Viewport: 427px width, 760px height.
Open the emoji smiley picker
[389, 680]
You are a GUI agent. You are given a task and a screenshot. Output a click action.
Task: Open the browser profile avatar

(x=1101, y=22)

_____

WORK TO DO:
Copy the listing above word for word, keeping every line as it appears.

RESULT FOR THIS TASK:
Viewport: 427px width, 760px height.
Open the emoji smiley picker
[389, 680]
You are a GUI agent. You are given a task and a screenshot. Output a click action.
Task: Open the browser profile avatar

(x=1101, y=22)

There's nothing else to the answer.